A few days ago the family and I embarked on a brief foray into the gypsy life. Let me clarify that. No, we didn’t all get big hoopy earrings and bandanas. We did muck about with some tambourines recently, but that’s another post (or, on second thoughts, maybe not). No, we went on a brief caravan holiday.
Caravans are great. It is living out childhood dreams of wanting to live in your cubby house. Even if you didn’t have a proper outdoors cubby house or tree house, many kids made a make-shift cubby in their lounge room by draping sheets across the backs of the chairs. These kids grew up to enjoy tent holidays. Cubby house kids like caravans.
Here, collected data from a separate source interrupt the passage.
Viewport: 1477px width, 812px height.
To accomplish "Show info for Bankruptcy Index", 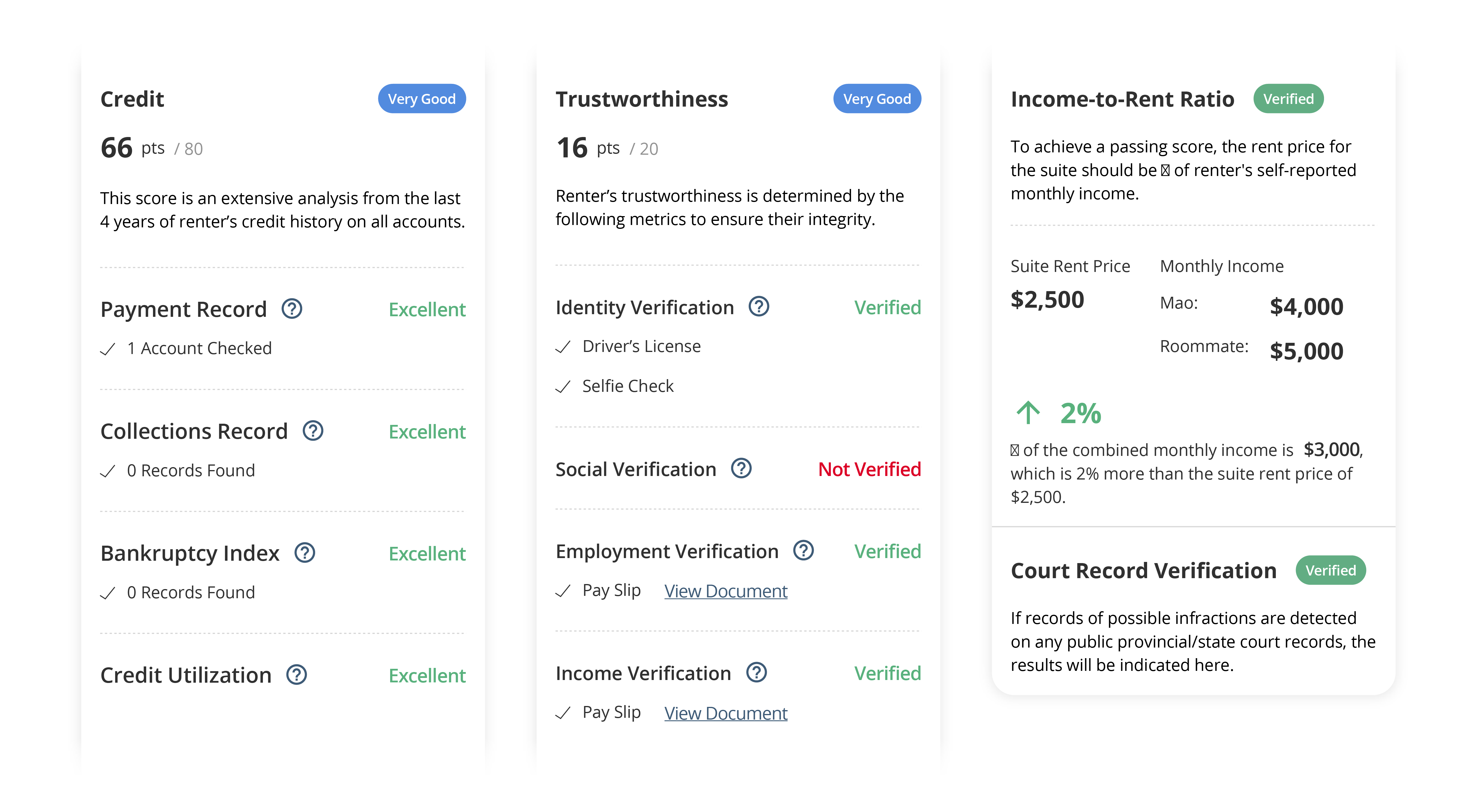I will tap(304, 553).
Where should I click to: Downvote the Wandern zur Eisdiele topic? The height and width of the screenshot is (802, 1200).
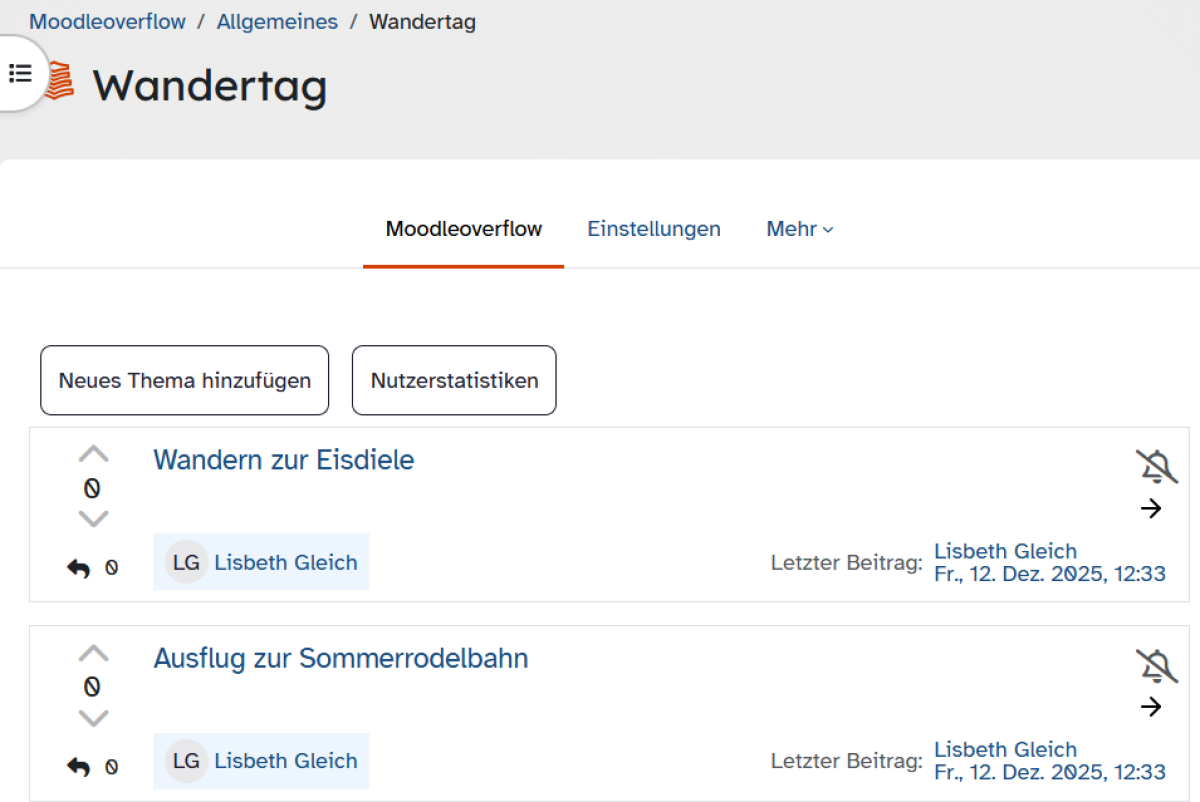[x=93, y=519]
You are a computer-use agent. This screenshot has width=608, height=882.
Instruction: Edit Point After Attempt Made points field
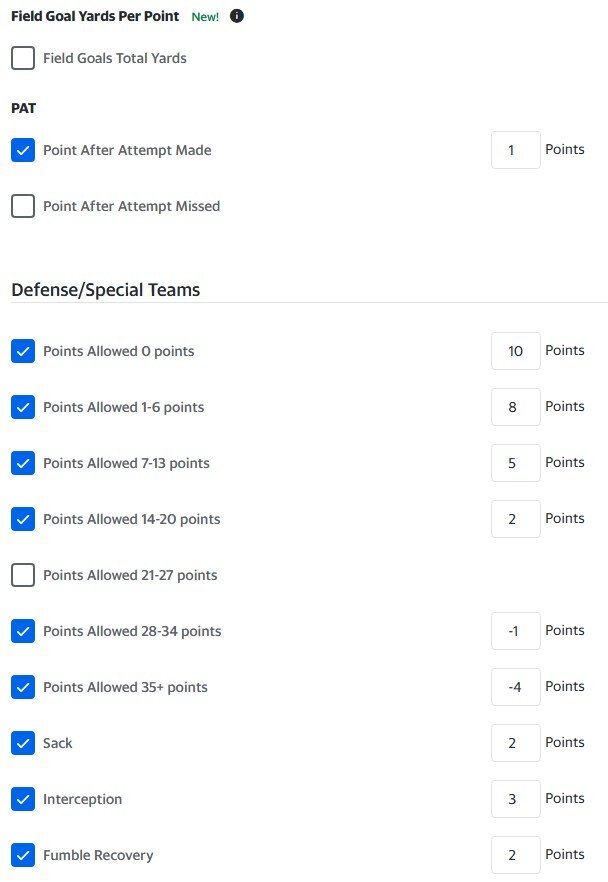516,150
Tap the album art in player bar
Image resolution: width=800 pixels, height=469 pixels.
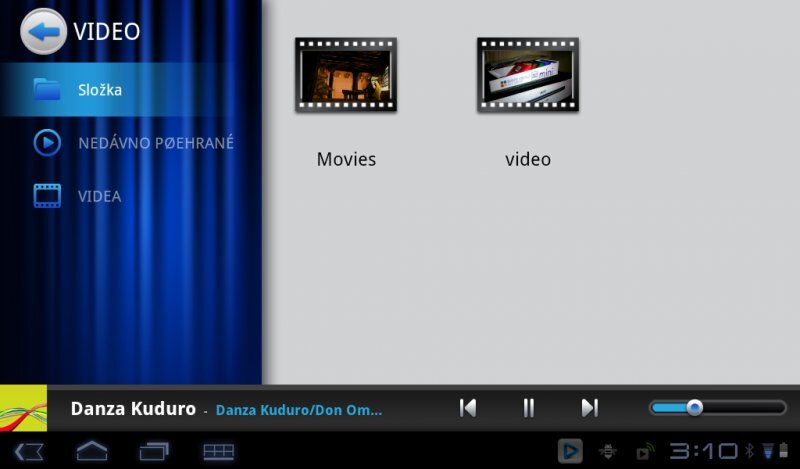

It is interesting the snide sneering that goes on between tenters and caravanners, and vice-versa. Tenters believe that true camping can only be done under canvas. Well, perhaps not canvas these days, but some light weight space age material that breathes in the summer while keeping dry in the winter, the whole time reflecting adequate sunlight to avoid fading while still retaining appropriate levels of warmth to ensure the comfort of the occupants. Tents these days are made of materials more sophisticated than most Nike running shoes. However, the tenters still insist that caravanning is a bit of a soft option. Caravanners, in the meantime, watch tenters shivering around a small gas stove while it pours with rain, hoping they can cook their tin of baked beans before the tent catches on fire or they run out of oxygen from burning the propane stove. The caravanner observes this from the dry comfort of 4 solid walls, while their twin burner stove cooks up a steak and some potatoes they’ve just taken out of the fridge, which has kept it fresh and flavoursome. The caravanner also knows that the great outdoors is just a quick opening of the door away. I can see that both have their merits. It is very hard to pack a caravan into a backpack if you want to hike up a mountain somewhere, but I also enjoy a few creature comforts while on holiday. I believe the true root of this sly jeering and jibing is the tenters are secretly jealous of the fact that caravanners had proper cubby houses as kids, while the caravanners are the whole time suspect that maybe they’ve been gypped and didn’t have to be constantly chasing spiders and other children out of their cubby house, but could have had just as much fun with a bed sheet and the coffee table.
Personally, I had a cubby house outside made out of an old cupboard. At one stage we were fortunate enough to have a cubby house made of an old Ford Transit van. My brothers and I also, however, indulged in the occasional bed-sheet-tent construction inside. So, when it comes to camping, I ended up doing both. My family has a caravan with an annexe so have the best of both worlds; a portable house, but also a canvas bit to convince us we’re camping. That way, we get to sneer at everyone.